-------- Document section

Friday, May 20, 2016

What I want to remember about this moment in motherhood [March 2016]

[Editor's note: I started this post two months ago, but I probably still want to remember it, so I'll finish it now.]

March 24, 2016: Freestyle, free form reflections on my current life stage:

Last week I put away eight weeks worth of clean laundry (in traditional mother-fashion, I put away everything except my own clothes).  Nevertheless, today it had to be put away again.  I've converted the play pen to a clean laundry storage container and was enthusiastically sorting, when inspiration hit: "All service is worship.  It's like I'm cleaning this house for Jesus himself.  And in cleaning my house, I'm making more space for Jesus in my home."  I got pumped about cleaning!  I made plans for how to get my bedroom in order.  Its current state would make a teenage boy's room seem presidential, and I realized that one hour of work could make my bedroom organized and beautiful.  I didn't have anything scheduled for the day: I could totally do it!!

Then I was reminded that I had children.  Whatever had been entertaining them both, ceased to entertain them.  The baby crawled in, screaming to be held.  The toddler stormed in demanding to be read to.  Neither of them could be put off.  The room would have to wait.  I remembered why the room was a pigsty.  And how I had gone eight weeks without putting away laundry.  And why  my husband and I haven't had more than ten minutes alone together since his birthday (when Grandma took the kids and we had almost an hour alone together before the basement flooded with sewage and he had to go fix it.)

When people ask me how motherhood is going, I always say (and sincerely mean) "It's great.  The kids are awesome.  Things are going as smoothly as can be expected."  And I do believe that's true.  I am super blessed.  My kids are so smart and kind and healthy and (largely) obedient.  I realized today that even if a toddler is a perfect child 90% of that time, that leaves 2.5 hours a day of non-perfection to deal with.

Adele and Ivar are best friends.  Adele loves "the baby" and still wants to hold him all the time (even though it seems like he's almost as big as she is).  She wants to look at him and hug him (especially when he's asleep).  We're working on recognizing that when he starts crying, that means he doesn't like what she's doing and she needs to stop.

To prove my point, here are some March 2016 photos of Adele and Ivar being best friends









 (in this one, she had just said "I love you, baby.  You're my best friend.")


Ivar is crawling and standing up.  Adele is getting really good at peddling her tricycle.

About every other night for the past two weeks, Ivar wakes up every 15-45 minutes.  The other nights he wakes up only about 3-4 times, which is a relief in comparison.

My sister has called three times today.  Each time we've had to hang up because both of my children are crying and I have to go handle the situation.  My healthy, high-functioning, kind, and pleasant children.  How do the parents of special needs children do it?!!!

----------------

Exercise 1 ::
In the motherhood post, what has the play pen been converted into?

-------- Dataset content

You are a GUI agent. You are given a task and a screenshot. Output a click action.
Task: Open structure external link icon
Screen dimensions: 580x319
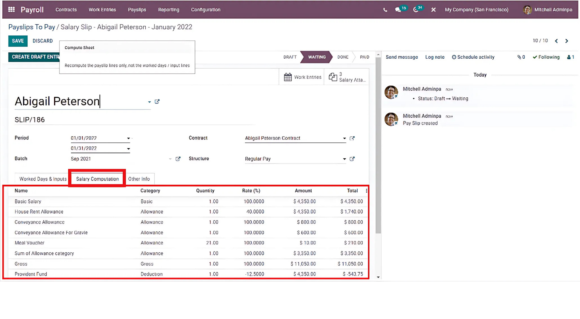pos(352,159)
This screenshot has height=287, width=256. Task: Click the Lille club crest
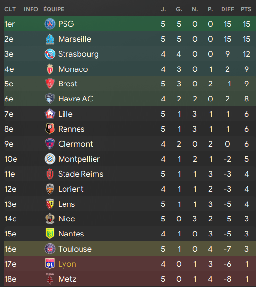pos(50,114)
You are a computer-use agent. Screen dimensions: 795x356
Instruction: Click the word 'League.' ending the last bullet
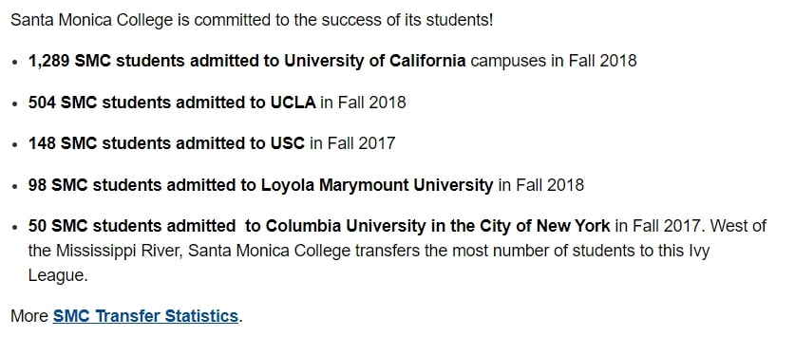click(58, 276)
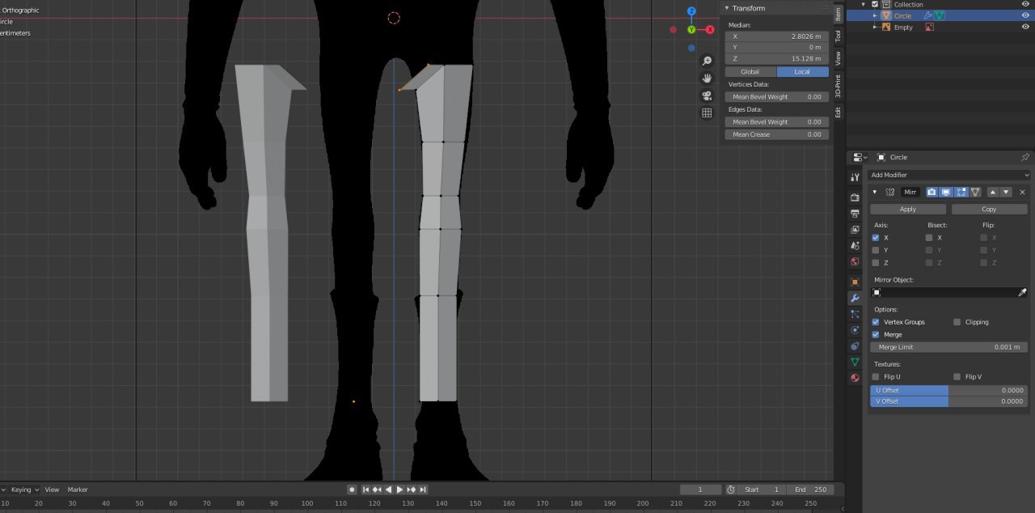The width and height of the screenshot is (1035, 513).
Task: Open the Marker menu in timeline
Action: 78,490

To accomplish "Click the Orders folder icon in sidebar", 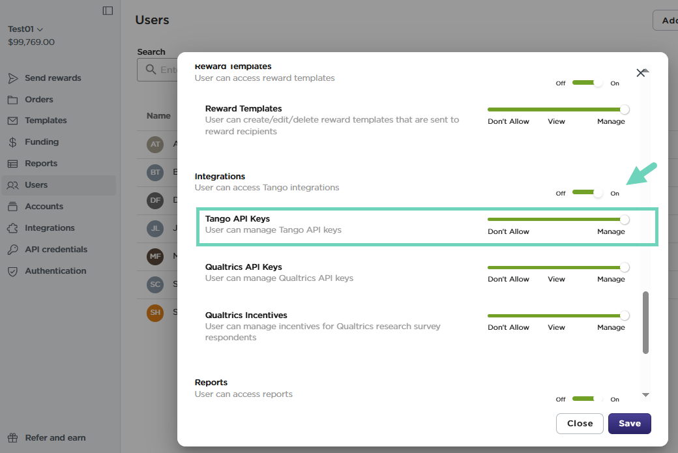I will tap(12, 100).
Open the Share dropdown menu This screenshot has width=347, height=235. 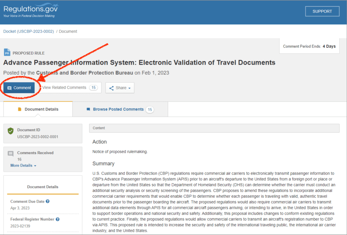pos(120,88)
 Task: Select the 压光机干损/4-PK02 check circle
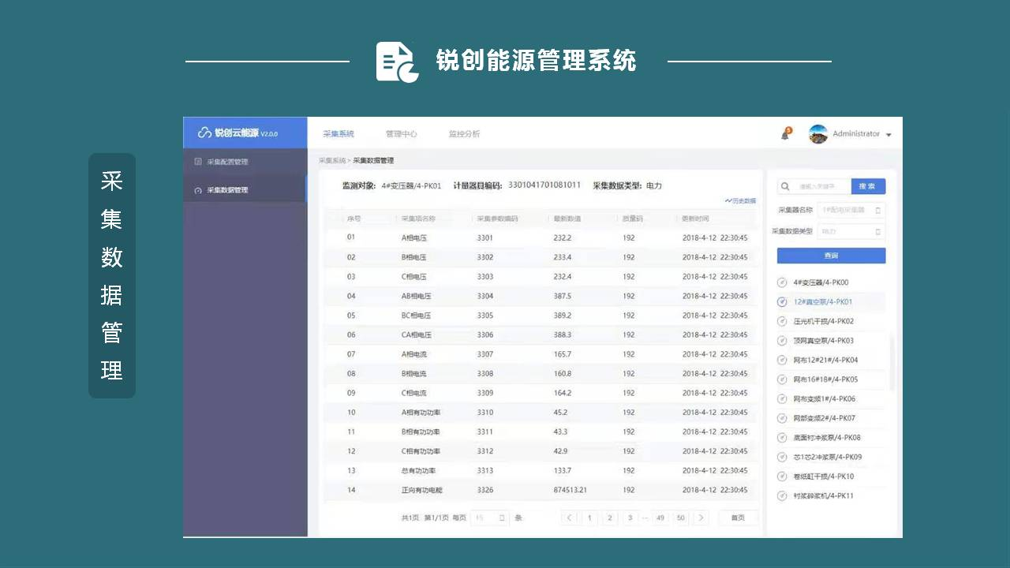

----------------
-------- Dataset content

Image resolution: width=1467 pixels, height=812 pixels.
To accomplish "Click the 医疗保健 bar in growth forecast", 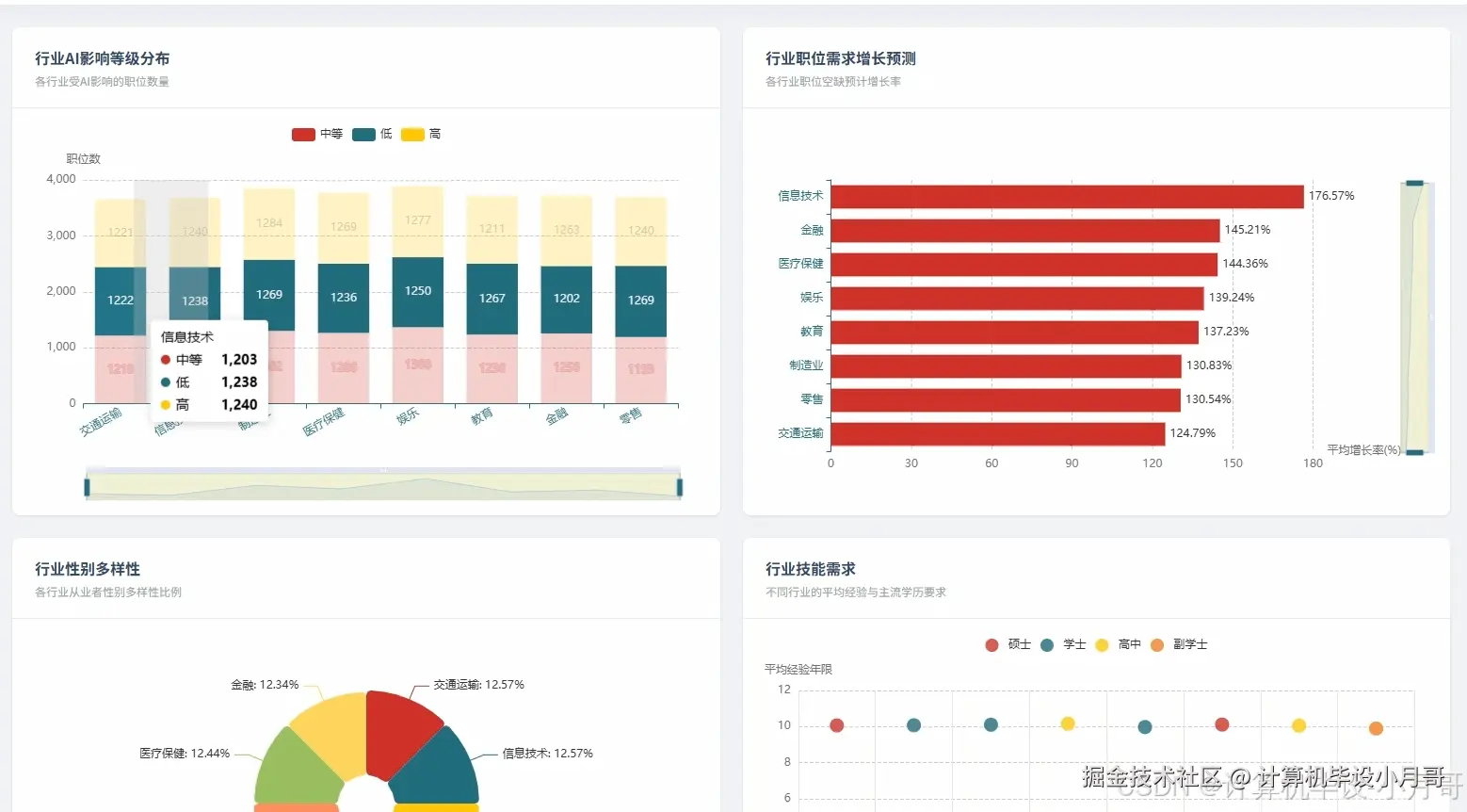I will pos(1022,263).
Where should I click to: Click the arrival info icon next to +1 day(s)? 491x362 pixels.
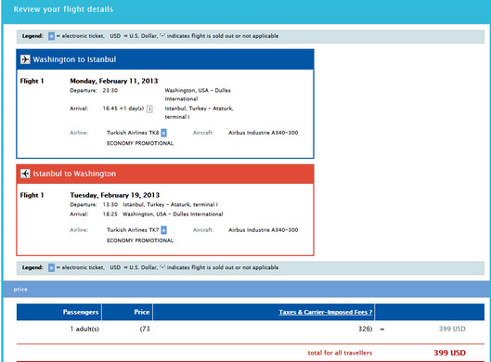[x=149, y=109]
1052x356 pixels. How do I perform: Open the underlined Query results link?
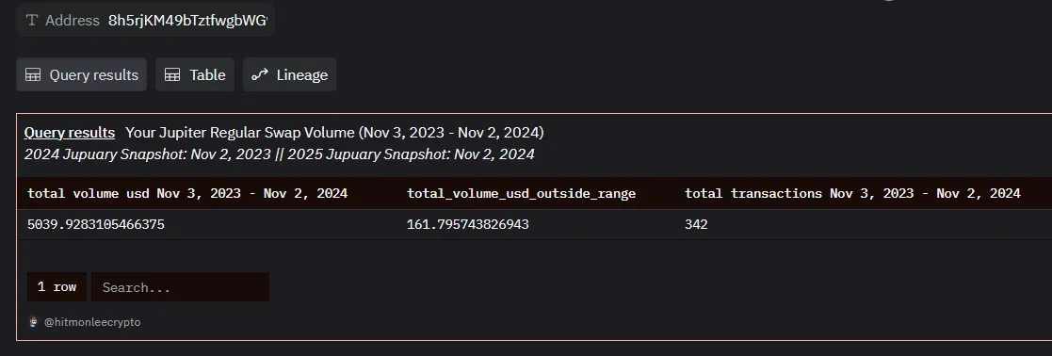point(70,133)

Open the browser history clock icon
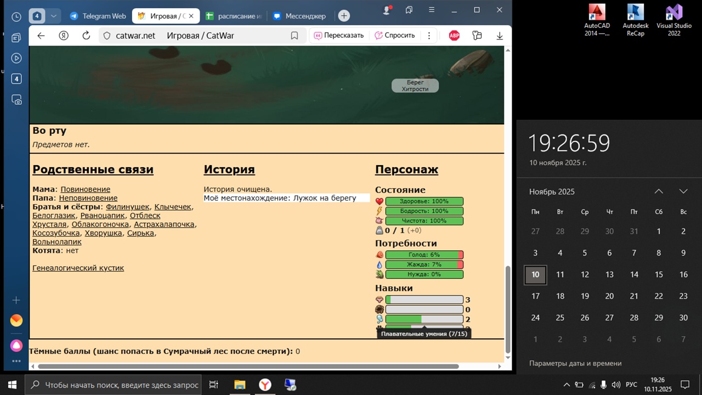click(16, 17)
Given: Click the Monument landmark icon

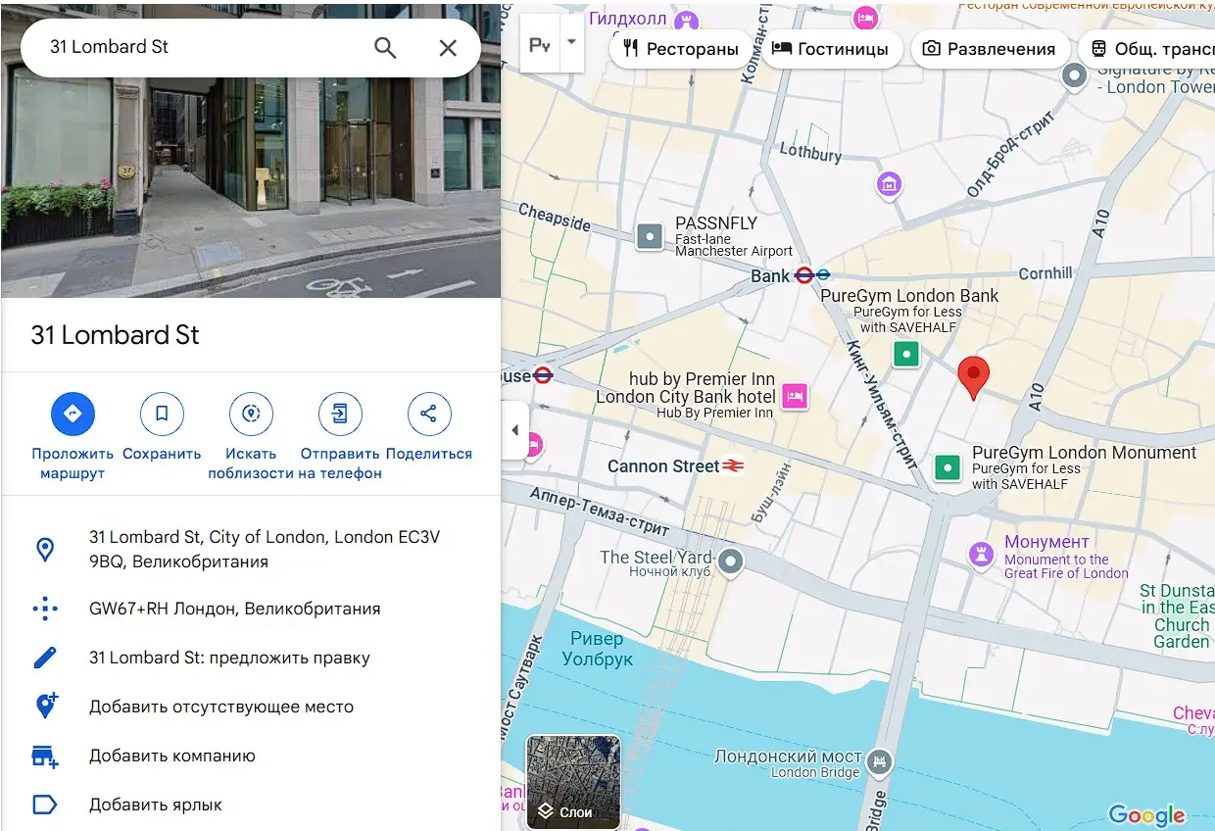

----------------
-------- Dataset content

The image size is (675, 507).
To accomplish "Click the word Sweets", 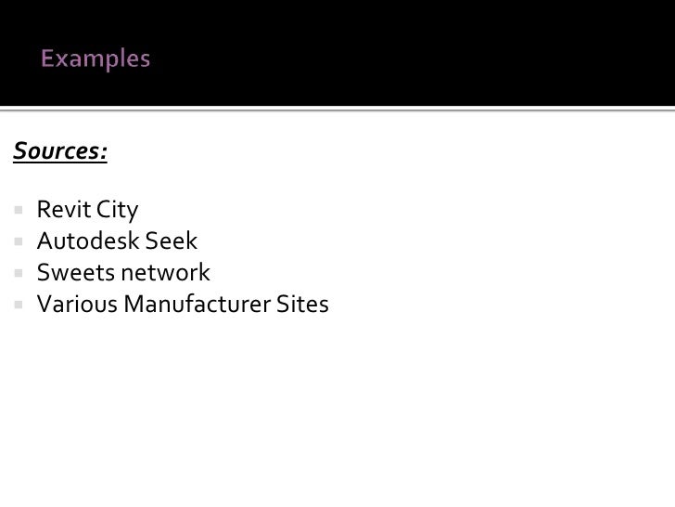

----------------

Exercise 2 ::
Please write out everything in the entries from the line containing "Open the browser history clock icon" down to the line containing "Given: Click the Monument landmark icon", both included, and leave the pictures out of your answer.

Complete response 1 ::
A clean laundry storage container.

Complete response 2 ::
Open the browser history clock icon
click(16, 17)
Given: Click the Monument landmark icon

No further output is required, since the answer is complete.